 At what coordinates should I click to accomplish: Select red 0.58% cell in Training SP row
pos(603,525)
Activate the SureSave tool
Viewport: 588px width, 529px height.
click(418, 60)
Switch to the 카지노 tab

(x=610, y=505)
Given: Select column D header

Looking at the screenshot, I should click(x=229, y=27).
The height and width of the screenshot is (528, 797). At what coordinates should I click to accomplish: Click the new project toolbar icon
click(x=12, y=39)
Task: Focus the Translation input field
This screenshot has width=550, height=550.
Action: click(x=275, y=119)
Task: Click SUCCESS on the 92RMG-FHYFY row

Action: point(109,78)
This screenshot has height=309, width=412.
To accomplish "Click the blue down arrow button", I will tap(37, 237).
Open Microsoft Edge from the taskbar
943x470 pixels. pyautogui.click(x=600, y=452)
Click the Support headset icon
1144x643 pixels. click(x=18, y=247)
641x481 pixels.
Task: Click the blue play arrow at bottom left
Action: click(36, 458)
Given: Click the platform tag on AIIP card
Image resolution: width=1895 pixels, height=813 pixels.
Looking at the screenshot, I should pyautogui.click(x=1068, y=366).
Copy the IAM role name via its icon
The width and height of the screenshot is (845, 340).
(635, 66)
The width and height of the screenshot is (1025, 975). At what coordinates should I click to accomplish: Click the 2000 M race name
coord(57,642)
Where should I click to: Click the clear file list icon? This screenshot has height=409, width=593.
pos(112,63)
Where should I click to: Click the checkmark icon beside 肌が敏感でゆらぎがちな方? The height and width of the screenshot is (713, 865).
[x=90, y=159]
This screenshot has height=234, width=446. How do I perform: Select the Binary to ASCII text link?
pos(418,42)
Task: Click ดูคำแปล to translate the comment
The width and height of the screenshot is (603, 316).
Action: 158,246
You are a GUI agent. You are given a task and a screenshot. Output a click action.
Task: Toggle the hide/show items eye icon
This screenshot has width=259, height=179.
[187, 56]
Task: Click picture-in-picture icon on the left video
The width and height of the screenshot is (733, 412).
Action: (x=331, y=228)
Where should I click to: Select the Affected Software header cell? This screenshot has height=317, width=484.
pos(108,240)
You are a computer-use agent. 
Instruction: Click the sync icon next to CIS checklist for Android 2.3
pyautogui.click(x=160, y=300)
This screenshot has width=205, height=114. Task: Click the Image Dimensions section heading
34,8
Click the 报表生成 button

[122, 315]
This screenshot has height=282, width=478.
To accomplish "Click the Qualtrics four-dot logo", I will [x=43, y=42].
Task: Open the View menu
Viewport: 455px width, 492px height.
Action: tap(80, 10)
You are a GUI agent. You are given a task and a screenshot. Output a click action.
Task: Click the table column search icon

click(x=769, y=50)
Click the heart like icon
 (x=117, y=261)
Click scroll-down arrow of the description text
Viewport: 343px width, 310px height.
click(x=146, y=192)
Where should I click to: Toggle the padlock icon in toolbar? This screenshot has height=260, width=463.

What you will do: If the word "down" appears in a line above, copy that line.

Expected answer:
To accomplish "Click the blue down arrow button", I will tap(37, 237).
Click scroll-down arrow of the description text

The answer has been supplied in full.